Here are the matches found in the King James Version for the four-digit sequences in John's post:

DigitsTextVerse
1414Then I will walk contrary unto you also in fury; and I, even I, will chastise you seven times for your sins.Leviticus 26:28
1732Now therefore restore the man his wife; for he is a prophet, and he shall pray for thee, and thou shalt live: and if thou restore her not, know thou that thou shalt surely die, thou, and all that are thine.Genesis 20:7
2236And God blessed the seventh day, and sanctified it: because that in it he had rested from all his work which God created and made.Genesis 2:3
2646In the six hundredth year of Noah’s life, in the second month, the seventeenth day of the month, the same day were all the fountains of the great deep broken up, and the windows of heaven were opened.Genesis 7:11
3183And I will give unto thee, and to thy seed after thee, the land wherein thou art a stranger, all the land of Canaan, for an everlasting possession; and I will be their God.Genesis 17:8

I couldn't find a match for all five decimal places of the reciprocal of π, but matching four digit sequences seems to be relatively easy, evidenced by four out of five being found in just the first 20 chapters of Genesis.
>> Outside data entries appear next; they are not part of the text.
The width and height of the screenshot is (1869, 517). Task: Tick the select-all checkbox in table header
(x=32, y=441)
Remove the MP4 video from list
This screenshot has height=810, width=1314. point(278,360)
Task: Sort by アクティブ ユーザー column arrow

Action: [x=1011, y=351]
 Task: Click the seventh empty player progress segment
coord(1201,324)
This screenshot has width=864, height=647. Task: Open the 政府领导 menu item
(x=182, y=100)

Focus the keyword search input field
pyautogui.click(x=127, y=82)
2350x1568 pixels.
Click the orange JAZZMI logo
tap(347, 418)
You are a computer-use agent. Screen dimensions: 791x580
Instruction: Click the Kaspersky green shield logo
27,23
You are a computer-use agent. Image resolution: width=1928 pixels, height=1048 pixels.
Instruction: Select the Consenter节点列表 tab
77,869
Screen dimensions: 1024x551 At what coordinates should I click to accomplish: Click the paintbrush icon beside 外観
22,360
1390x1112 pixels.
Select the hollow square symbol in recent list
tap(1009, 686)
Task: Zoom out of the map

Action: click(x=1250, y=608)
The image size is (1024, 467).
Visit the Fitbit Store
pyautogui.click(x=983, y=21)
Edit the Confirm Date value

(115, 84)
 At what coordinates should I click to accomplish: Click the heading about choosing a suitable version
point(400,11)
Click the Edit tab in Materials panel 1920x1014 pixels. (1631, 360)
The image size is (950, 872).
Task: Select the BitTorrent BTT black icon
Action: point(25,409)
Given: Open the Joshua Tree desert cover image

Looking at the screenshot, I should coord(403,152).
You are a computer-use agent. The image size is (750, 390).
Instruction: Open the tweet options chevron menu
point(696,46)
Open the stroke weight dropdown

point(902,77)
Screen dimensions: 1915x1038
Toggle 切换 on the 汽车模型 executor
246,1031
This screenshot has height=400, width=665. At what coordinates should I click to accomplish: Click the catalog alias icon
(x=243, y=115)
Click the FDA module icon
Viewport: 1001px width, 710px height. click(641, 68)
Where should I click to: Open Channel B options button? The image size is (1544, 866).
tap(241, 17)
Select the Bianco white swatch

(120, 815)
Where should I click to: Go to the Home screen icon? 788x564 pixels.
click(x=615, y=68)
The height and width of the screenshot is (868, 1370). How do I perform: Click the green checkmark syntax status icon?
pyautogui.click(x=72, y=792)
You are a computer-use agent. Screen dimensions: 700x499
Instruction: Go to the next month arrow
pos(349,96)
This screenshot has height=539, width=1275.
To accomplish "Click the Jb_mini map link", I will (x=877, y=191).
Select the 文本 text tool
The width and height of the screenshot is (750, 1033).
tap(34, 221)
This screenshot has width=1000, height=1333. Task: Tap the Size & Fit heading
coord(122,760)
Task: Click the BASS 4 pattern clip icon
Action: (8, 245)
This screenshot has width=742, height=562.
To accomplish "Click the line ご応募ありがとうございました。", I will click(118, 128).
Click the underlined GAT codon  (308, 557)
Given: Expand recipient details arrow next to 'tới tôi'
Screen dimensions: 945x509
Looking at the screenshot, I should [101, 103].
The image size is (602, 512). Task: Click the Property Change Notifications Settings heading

Admittedly, these are terrible mnemonics. Matches start in the middle of sentences, extend into other clauses, and quit unexpectedly. It's tough to know which words represent the actual digits you're trying to remember. It'd be easier just to remember the actual digits. Possibly a complete search of matching verses could surface a few memorable phrases, but given that John's mnemonics rely on poetic grammar (e.g. "O charmed was he"), the odds may be slim of finding good standalone phrases in a text not intended to be encoded this way.